Most of us question our capabilities way more than warranted. We downplay our talents and get paralyzed by self-doubt. We question whether hirers will take us seriously or see our potential. The energy built up by rage-applying bypasses these overcautious tendencies, which can lead to landing roles that are actually challenging.
The lesson? Never discount your adaptability and potential to learn. It’s what makes us human.
#2 Keep multiple pots on the fire.
I once worked with a client who got so hung up on one job posting at a time. He would spend weeks focused on that one application, neglecting to look for anything else. His job search lasted well over a year, and he ended up settling for a role that was a big step down out of desperation. Don’t make the same mistakes. Aim for a combination of quality and quantity in your applications. Even if a job posting looks perfect, the culture may be off once you get through the initial interview. Apply to a broader range of roles you think you’ll be into.
#3 Don’t stress about a short-term gig.
Long gone are the days of jobs lasting 5+ years, let alone the 10+ tenures that our parents and grandparents experienced. While the sweet spot to maximize career growth seems to be 2-3 years in each role, you can get away with under one year’s stints. The trick is how you frame them. If you find yourself struggling with a decision to leave a subpar role after less than one year, know that there are easy ways to shift the focus from short-term jobs and gaps. It’s all about how you talk about them!
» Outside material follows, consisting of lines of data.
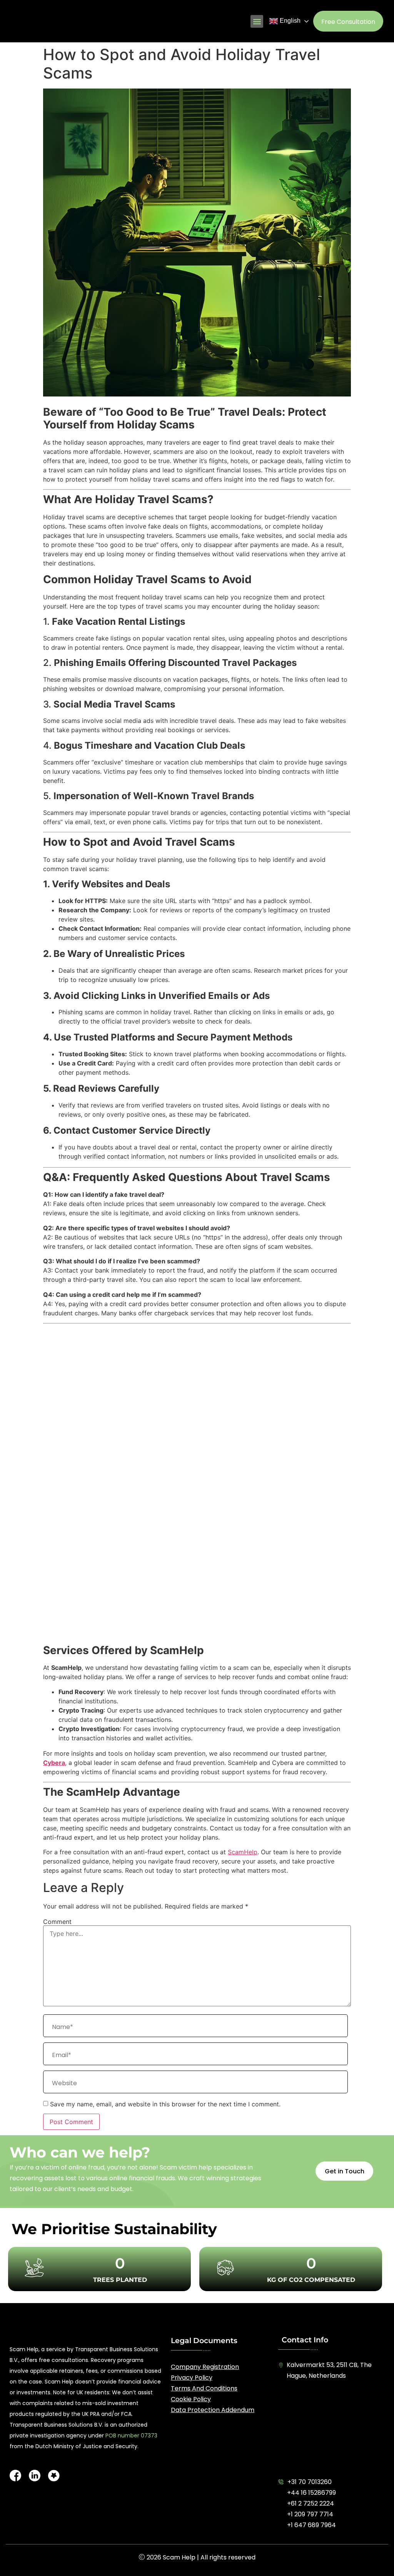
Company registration (205, 2366)
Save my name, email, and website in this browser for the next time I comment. (165, 2104)
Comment (57, 1922)
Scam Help (179, 2557)
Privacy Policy (191, 2377)
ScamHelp (242, 1852)
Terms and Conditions (204, 2388)
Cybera (54, 1762)
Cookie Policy (191, 2399)
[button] (256, 21)
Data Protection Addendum (212, 2409)
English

I like to elevate short-term work in the resume by adding details about the company the person was working for. I’ll often omit months if the role spanned from one calendar year to the next (i.e., 2022 – 2023 instead of Nov. 2022 – Jan. 2023). You can also add italicized designations to the job title to explain the short duration. (Project Manager – Contract, or Human Resource Specialist – Interim). Above all, don’t shy away from the value you brought in a shorter-term position, especially if the experience was your most recent role. The top third of your resume should be the most impressive since it’s the most visible, so expand on what you were involved in as much as possible.